American announced Tuesday that it had agreed to buy 20 Overture aircraft from Boom Supersonic, a U.S. company working to bring supersonic speeds back to commercial air travel.
American Airlines has paid a nonrefundable deposit on the aircraft, with an option to purchase an additional forty.
The value of the deal was not disclosed.
Under the terms of the agreement, Boom must meet industry standard operating performance and safety requirements before any of the planes are delivered to American.
Boom says its flagship Overture jet, designed to carry 65 to 80 passengers, is expected to reach its destinations at twice the speed of today’s fastest commercial aircraft and run on 100% sustainable aviation fuels.
The aircraft are slated to begin carrying commercial passengers in 2029.
Among the more than 600 routes the Overture is being designed to fly are New York to London, which Boom says would take just three and a half hours; L.A. to Honolulu, which the company says would take three hours; and San Francisco to Tokyo, which would take just six hours.
The Overture will be able to reach Mach 1.7 speeds above water, according to its manufacturer.
Mach numbers above one mean an object is traveling at supersonic speeds—that is, faster than the speed of sound. Airbus’s and Boeing’s commercial aircraft reach cruising speeds of around Mach 0.85.
Derek Kerr, American’s chief financial officer, said in a press statement on Tuesday that the airline saw supersonic travel as an important part of its future.
“We are excited about how Boom will shape the future of travel both for our company and our customers,” he said.
Boom’s latest deal
Boom’s order from American is the latest in a string of high-profile deals the company has secured in recent years.
Rival U.S. airline United agreed last year to purchase 15 of Boom’s Overture aircraft, and at the beginning of this year, Boom landed a $60 million research and development partnership with the U.S. Air Force.
By 2020, Boom said it had already received 30 preorders for the Overture from Japan Airlines and Richard Branson’s Virgin Group, the parent company of airline Virgin Atlantic.
How much will it cost to travel?
According to Boom, the cost of tickets for a flight aboard the Overture will be “comparable to today’s business class,” with airlines setting the final prices.
Supersonic aircraft fly at higher altitudes than existing commercial planes, meaning they fly “above most of the turbulence, allowing a smoother ride than on subsonic aircraft,” according to the company.
Passengers will not hear or feel anything when the plane breaks the sound barrier, Boom says.
The new Concorde?
Supersonic passenger travel became a thing of the past with the retirement of the Concorde in 2003, with carriers British Airways and Air France attributing their decision to stop using the aircraft on slumping demand and high maintenance costs.

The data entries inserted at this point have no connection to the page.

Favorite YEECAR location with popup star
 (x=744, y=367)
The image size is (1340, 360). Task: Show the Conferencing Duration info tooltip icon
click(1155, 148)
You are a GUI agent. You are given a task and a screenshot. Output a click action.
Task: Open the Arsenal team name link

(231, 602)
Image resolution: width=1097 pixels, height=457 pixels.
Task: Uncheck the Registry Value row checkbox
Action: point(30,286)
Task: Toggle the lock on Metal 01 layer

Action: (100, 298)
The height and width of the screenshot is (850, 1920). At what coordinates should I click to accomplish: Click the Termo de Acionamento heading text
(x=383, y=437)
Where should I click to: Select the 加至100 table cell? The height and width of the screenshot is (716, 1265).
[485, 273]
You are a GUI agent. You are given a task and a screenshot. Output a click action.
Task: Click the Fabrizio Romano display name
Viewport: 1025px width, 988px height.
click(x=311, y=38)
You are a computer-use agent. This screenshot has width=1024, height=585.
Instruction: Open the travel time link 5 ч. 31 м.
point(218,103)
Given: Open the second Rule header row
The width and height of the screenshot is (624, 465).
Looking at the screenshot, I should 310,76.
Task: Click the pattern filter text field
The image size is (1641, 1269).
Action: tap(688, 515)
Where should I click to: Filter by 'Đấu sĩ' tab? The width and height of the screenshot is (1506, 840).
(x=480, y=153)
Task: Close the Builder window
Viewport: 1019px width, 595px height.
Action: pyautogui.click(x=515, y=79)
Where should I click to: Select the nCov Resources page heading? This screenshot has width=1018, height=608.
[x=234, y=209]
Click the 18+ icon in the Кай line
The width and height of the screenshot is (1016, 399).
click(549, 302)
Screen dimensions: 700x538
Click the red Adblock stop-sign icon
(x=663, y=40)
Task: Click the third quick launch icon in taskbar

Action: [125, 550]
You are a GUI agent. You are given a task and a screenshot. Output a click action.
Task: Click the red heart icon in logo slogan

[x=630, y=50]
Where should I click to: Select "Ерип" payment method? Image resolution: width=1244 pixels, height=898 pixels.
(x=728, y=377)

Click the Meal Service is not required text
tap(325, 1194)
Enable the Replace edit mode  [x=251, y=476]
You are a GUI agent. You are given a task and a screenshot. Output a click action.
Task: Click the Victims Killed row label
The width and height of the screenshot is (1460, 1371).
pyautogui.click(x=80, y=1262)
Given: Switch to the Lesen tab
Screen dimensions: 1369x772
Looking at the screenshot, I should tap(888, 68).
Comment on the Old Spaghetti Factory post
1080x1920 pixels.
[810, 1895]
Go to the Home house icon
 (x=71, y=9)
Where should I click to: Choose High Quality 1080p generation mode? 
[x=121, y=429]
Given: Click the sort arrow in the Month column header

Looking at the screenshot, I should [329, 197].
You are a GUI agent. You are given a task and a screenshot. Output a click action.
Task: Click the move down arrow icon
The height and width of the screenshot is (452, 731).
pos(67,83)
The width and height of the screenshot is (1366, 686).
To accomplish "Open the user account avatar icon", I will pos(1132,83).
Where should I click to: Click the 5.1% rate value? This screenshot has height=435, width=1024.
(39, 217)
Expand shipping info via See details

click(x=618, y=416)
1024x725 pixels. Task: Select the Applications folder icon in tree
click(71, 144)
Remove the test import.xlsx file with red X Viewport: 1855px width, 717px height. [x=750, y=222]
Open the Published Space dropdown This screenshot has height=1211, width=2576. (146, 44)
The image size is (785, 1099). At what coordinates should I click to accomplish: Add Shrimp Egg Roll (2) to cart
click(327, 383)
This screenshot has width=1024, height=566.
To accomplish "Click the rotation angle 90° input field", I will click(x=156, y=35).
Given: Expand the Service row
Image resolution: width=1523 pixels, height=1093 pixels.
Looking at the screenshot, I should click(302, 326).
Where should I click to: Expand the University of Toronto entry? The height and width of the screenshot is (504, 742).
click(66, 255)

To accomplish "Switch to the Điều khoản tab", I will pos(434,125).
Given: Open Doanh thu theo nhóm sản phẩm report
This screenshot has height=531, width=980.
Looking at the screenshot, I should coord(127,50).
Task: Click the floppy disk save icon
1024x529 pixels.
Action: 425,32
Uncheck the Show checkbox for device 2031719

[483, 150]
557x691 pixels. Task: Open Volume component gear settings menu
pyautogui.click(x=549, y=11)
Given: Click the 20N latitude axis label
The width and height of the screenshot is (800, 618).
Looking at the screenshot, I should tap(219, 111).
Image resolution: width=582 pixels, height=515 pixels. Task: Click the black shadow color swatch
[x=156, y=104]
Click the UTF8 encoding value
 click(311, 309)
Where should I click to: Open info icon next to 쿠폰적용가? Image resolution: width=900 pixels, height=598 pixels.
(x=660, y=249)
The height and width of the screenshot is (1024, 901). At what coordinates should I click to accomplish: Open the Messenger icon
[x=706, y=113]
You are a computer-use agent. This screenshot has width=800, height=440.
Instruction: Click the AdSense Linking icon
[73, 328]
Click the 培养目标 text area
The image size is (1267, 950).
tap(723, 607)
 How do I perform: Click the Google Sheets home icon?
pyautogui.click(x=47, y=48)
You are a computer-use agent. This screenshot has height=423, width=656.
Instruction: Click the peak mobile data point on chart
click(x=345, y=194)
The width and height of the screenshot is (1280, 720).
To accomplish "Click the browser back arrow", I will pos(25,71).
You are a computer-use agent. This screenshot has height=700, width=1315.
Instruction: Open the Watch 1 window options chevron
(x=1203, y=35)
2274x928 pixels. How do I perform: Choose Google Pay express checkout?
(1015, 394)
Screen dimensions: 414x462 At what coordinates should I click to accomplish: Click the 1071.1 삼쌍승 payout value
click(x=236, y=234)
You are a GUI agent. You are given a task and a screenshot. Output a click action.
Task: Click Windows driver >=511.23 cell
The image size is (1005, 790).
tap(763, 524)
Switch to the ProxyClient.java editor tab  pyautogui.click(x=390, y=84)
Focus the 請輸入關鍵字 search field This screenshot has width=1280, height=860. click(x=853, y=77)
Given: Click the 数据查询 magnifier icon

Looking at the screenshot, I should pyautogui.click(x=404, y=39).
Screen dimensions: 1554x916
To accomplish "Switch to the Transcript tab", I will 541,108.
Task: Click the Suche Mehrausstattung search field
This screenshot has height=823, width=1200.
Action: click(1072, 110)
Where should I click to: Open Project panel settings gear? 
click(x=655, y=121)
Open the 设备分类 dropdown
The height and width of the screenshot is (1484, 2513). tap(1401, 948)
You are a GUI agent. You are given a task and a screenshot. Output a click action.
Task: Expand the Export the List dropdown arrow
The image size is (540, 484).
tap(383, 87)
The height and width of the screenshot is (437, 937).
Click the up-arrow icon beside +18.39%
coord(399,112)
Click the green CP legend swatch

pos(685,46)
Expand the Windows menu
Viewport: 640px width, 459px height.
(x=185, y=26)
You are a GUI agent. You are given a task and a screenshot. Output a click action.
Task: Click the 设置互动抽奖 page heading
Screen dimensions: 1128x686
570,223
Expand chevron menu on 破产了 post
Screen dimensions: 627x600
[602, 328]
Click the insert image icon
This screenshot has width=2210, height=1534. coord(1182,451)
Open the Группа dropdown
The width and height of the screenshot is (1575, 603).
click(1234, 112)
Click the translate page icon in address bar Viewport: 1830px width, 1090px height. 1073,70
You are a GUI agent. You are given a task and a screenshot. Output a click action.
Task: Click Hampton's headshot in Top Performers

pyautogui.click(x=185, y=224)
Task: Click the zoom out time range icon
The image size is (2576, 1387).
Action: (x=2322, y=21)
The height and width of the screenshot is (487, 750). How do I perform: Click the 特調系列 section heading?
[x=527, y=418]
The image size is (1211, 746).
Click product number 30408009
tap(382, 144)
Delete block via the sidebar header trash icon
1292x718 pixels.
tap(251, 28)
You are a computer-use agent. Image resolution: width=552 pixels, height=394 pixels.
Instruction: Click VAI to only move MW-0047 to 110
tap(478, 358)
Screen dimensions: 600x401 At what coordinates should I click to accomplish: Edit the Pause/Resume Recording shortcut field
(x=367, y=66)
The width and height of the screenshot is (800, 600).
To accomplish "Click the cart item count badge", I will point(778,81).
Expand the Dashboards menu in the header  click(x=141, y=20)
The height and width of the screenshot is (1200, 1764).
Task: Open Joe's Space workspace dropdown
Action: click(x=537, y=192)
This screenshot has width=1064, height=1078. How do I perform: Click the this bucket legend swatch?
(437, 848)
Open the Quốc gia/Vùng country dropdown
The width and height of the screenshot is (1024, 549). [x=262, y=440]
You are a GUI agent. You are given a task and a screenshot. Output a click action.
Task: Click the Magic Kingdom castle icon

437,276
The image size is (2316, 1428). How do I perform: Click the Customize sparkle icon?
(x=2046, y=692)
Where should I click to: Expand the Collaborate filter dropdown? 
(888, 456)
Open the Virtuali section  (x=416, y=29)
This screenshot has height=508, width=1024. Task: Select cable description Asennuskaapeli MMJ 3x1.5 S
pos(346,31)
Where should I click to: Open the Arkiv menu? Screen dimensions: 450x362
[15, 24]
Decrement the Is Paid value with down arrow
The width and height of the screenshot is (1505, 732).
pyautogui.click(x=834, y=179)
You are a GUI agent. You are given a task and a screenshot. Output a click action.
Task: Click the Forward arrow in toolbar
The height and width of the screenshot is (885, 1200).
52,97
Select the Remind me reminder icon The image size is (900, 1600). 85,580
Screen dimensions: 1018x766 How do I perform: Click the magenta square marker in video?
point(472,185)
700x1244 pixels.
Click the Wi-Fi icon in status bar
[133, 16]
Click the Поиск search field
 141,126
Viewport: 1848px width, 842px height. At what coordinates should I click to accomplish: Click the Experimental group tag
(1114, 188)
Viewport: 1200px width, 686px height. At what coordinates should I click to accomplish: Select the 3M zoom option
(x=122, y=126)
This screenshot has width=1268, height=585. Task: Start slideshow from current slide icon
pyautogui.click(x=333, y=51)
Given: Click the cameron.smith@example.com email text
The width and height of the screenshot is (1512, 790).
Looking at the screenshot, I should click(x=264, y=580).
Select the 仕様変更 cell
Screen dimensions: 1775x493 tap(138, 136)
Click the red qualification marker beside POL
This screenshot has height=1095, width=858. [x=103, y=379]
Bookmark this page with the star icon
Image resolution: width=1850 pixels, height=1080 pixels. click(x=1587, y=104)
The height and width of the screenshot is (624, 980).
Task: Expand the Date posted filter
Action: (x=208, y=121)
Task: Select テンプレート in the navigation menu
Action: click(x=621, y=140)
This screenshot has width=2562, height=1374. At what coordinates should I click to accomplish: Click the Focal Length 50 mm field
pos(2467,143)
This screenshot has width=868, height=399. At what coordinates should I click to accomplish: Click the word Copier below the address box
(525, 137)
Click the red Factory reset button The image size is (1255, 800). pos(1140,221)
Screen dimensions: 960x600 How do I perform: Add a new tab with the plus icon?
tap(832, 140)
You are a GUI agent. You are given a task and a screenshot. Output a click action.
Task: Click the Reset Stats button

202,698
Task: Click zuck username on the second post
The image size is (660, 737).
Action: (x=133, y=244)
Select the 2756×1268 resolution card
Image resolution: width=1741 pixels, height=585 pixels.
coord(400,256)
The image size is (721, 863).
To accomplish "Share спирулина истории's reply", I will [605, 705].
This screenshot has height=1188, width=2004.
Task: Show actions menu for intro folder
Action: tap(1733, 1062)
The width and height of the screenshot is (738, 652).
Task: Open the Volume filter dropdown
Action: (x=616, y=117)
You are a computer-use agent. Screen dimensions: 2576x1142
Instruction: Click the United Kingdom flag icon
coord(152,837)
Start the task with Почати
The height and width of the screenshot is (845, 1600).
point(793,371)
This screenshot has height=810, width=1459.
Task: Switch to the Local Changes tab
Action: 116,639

The Concorde set the record for the fastest transatlantic commercial flight when in 1996 it flew from New York to London in just two hours, 52 minutes, and 59 seconds with an average speed of 1,250 miles per hour.
Boom isn’t alone in working toward the reintroduction of supersonic air travel, however.
Among the companies working on supersonic passenger jets is U.S.-based Exosonic, which is developing a jet with top speeds of Mach 1.8 and was awarded a grant from the U.S. Air Force in 2020 to build a supersonic plane that could be the future Air Force One.
Meanwhile, Delaware-based startup Eon Aerospace has designed an aircraft that can transport passengers at speeds of up to Mach 1.9.
Last year, CNBC reported that Aerion Supersonic, a Nevada-based competitor, was shutting down because of financial constraints.
While some companies developing supersonic planes want to halve flight times, others are setting their sights on making even bigger strides when it comes to speeding up long-distance travel.
Houston-based Venus Aerospace is currently developing a hypersonic “space plane” aimed at increasing commercial travel speeds to Mach 9—nine times the speed of sound.
Beijing startup Space Transportation is also aiming to make hypersonic travel a reality with its own space plane, which would carry passengers at speeds of one mile per second.